Dos facetas abren el discurso de Isaías y develan su rostro en este corto pero extraordinario oráculo:
En verdad, el Señor tendrá compasión de Jacob y elegirá de nuevo a Israel. Los asentará en su propia tierra. Los extranjeros se juntarán con ellos, y se unirán a los descendientes de Jacob. Los pueblos los acogerán y los llevarán hasta su patria. Los israelitas los tomarán como siervos y siervas en el suelo del Señor; apresarán a sus captores y dominarán a sus opresores. (Isaías 14:1-2 N.V.I).
El texto no se apreciaría en su plenitud si no consideráramos lo insólito del pasaje: Los pueblos no iban a sobrevivir la experiencia del exilio en el Antiguo Cercano Oriente.
Contra todo pronóstico el exilio representaba el exterminio y la aniquilación de la nación sobre la tierra. Por la masacre y el caos, por la asimilación tan forzada, como no forzada. El pueblo ‘exiliado’ era un grupo étnico que estaba destinado a renunciar a toda esperanza de levantarse del exilio a manos de, por ejemplo, los Babilónicos bíblicos.
Pese a este este sombrío telón, YHWH en el libro de Isaías constantemente promete tener compasión y elegir de nuevo a su pueblo cautivo Israel / Judá. Esta afirmación es una bofetada a toda probabilidad histórica que avergonzaría al propio poder de Babilonia.

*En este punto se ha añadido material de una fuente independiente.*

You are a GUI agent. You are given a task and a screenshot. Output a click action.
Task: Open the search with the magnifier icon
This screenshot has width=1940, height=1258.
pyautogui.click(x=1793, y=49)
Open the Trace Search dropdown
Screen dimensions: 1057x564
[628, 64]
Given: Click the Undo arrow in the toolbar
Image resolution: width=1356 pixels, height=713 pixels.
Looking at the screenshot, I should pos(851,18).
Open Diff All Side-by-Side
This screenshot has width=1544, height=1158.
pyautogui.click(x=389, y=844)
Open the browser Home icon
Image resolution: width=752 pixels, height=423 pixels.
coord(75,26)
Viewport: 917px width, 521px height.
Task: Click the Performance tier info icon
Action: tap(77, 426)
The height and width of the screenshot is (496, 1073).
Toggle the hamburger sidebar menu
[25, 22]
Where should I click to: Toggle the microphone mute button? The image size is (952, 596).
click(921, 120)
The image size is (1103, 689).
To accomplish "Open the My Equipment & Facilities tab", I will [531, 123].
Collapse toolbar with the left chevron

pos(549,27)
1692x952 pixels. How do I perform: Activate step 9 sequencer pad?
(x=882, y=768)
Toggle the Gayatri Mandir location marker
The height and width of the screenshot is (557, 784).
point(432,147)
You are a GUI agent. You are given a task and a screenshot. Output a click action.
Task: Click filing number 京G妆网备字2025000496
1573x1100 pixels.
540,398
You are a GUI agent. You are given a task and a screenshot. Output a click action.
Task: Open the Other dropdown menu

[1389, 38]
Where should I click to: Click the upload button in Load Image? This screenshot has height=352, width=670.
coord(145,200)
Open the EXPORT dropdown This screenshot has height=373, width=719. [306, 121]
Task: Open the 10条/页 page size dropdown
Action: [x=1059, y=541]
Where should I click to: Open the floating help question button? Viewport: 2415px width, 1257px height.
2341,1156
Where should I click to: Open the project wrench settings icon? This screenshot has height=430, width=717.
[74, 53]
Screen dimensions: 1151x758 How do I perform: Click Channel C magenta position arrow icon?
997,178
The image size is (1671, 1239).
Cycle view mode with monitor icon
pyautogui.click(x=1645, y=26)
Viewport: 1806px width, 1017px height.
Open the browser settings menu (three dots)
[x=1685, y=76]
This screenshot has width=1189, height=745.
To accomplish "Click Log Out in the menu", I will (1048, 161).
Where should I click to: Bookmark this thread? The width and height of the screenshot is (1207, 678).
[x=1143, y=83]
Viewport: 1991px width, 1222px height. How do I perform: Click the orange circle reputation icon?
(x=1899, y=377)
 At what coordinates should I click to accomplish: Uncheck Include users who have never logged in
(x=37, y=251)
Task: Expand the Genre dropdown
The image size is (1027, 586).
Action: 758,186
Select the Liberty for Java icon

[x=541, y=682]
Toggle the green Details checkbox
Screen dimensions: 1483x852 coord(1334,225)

Sólo un señor con capacidad de sobrepasar la historia podría asegurar semejante afirmación y burlarse de toda corte humana. E incluso entonces, YHWH tendría que cumplir su promesa en la arena del espacio y del tiempo antes si su palabra fuera tomada en serio por todos, menos por aquellos desesperados que eran los cautivos de Sion.
Este giro divino de la cautividad hacia la libertad de Judá, era la primera de las dos hazañas extraordinarias del mensaje de Isaías al que me refiero. Era un retorno que afirmaba la mano misericordiosa divina y ofrecía el respaldo al llamado del profeta sobre su mensaje de que a Judá irremediablemente tenía que regresar (en arrepentimiento) y volverse (físicamente a Sion). Aunque para ello YHWH tenía que intervenir y derramarse en su pueblo, y para ello no había otra salida. Cualquier intención o acción humana para producir este resultado por pura fuerza humana, era heroísmo fútil, una locura histórica, una breve explosión de entusiasmo que se marchitaría borrando todo registro.
En segundo lugar, las ‘naciones’ encontrarían un lugar ambiguo en esta retórica. El texto afirma que los extranjeros reunirían a Judá y a la casa de Jacob, expresiones que connotan un fuerte olor de conversión y un sentido de injerto al que ellos podrían aferrarse.
Además, ‘las gentes’—los paganos reprensibles, en su totalidad—llevarían a Judá/Israel a su tierra y luego se volverían siervos lacayos del pueblo. Una vez más, Isaías muestra un panorama que sobrepasa toda lógica, pero se cumpliría si a YHWH se le creyera.
El lugar de las naciones en la visión de Isaías es algo debatible. Por momentos el libro nos permite vislumbrar a los no israelitas como virtualmente iguales con los mismos judaitas en la compañía de su Señor Redentor. Más comúnmente, las puertas se abrirían dadivosamente a los no judíos, a pesar de que el texto mantiene una especie de subordinación de los «gentiles» (el pueblo de las naciones no judías) a los propios judaitas que regresarían. Las circunstancias subordinadas de estos extranjeros quedan certificadas al menos en este pasaje. El lector debe conformarse con reconocer que no se cuenta con toda la información sobre cómo las naciones servirían para cumplir los designios divinos y se convertirían en siervas de Israel. Tal vez un poco. Tal vez mucho.
Sobre el tema de estos lacayos extranjeros, Isaías tendrá más que decir.
Cuando se tienen en cuenta estas características del texto, queda claro que el panorama profético no representa un optimismo prosaico e ingenuo de que las cosas saldrán bien al final.
Al contrario, Isaías nos dejaría sin aliento un mundo conocido que ahora queda deshecho. Y uno nuevo que apenas comienza.